4. Aligns Business and IT
- Helps business leaders, business units and lines of business executives with design thinking, business modeling, ecosystem modeling, innovation management, IT investment analysis, and operating model design.
- Facilitates development of crosslines of business solutions that combine knowledge of business capabilities, value streams and business processes.
- Advises solution architects on solution options, risks, costs versus benefits, and impact on other business capabilities and processes.
- Collaborates with the enterprise program management office on benefits, issues, risks of initiatives and reporting project status.
- Helps develop a governance plan for ensuring that business architecture is a primary input to the development of other EA viewpoints such as solutions, information and technical architecture.
- Collaborates with project and operational delivery teams – in coordination with solution and technical architects – to ensure continuous delivery of business outcomes, as well as to identify when it is necessary to evolve the business architecture.
- Participates in development and application of guiding principles, standards and minimal viable architectures through the EA governance model, which is informed by the business strategy and corporate governance.
- Participates in the EA governance and assurance process to identify business, information, and solution architecture issues at the front end of the project life cycle, and with product managers and product owners at the different stages of the iterative product lifecycle.
- Works with key organizational stakeholders, enterprise and domain architects to define a strategic plan for leveraging business architecture as part of the organization’s overall enterprise architecture.

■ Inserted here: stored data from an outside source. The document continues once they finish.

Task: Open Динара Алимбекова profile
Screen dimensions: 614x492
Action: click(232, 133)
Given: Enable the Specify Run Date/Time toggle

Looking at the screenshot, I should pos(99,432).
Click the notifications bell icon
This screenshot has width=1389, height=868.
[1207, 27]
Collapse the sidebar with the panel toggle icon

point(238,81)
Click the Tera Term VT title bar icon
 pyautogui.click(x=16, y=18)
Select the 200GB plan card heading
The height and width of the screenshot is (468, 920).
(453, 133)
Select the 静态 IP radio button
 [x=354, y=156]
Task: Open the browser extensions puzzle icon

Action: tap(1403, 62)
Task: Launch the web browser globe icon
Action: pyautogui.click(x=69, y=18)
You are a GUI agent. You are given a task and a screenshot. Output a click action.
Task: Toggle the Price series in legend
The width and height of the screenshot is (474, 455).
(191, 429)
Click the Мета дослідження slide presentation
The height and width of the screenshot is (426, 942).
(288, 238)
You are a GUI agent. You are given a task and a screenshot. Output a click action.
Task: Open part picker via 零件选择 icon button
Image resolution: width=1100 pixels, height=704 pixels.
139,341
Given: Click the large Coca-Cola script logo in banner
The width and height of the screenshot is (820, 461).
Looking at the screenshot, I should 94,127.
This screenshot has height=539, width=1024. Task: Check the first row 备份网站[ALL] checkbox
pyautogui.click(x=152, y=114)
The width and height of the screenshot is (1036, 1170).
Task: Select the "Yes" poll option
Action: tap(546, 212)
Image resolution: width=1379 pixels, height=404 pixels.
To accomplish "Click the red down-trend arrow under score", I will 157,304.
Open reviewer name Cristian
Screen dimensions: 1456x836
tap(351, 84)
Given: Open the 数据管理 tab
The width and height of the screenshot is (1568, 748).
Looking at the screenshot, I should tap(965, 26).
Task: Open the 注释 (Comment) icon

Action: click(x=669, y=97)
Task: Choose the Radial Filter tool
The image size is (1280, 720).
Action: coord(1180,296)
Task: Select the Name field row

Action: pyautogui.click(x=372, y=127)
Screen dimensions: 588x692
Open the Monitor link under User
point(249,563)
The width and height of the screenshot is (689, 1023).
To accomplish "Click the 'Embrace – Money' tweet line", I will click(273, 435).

5. Forges Customer Centricity
- Transforms the organizational approach to innovation by advocating for the creation of cross-functional or fusion teams and using flexible approaches such as design thinking.
- Supports the enterprise architects to drive and guide the innovation process. Ensures the EA team can provide the bridge into the wider organization and its systems and processes to scale an innovation.
- Collaborates with business and IT project and operational teams to remain apprised of project and product status and informs line of business customer management of progress. Conversely, keeps business and IT service managers and product teams aware of key LOB customer issues, identifying and supporting the resolution of potential problems and conflicts.
- Collaborates with product teams to ensure continuous delivery of business value, as well as to leverage shared technologies, tools, value streams and processes that impact speed to value and time to market.
- Develops ecosystem and business capability models, value stream and customer journey maps to guide product teams in developing their minimum marketable and minimum viable products, value propositions and drive business outcomes.
- Constructs business capabilities models, value stream models, business process models, customer journey maps, and other critical and relevant business architecture deliverables to help product managers and product owners make investment and change decisions in the product life cycle.
Credentials and Experience
- Bachelor's degree in business, information systems or related discipline, or equivalent and extensive related project experience; M.B.A. preferred.
- Five or more years of business experience with a direct responsibility for strategy formulation and/or translation, business analysis/analytics, business architecture and/or program management.
- Three or more years of solution architecture experience covering both business and technology architecture solutions, including IT products, services and capabilities.
- Experience facilitating, leading, or being a part of, multi-disciplined, high-performance fusion teams
- Experience developing and monitoring delivery of efficient and effective solutions to diverse and complex business problems.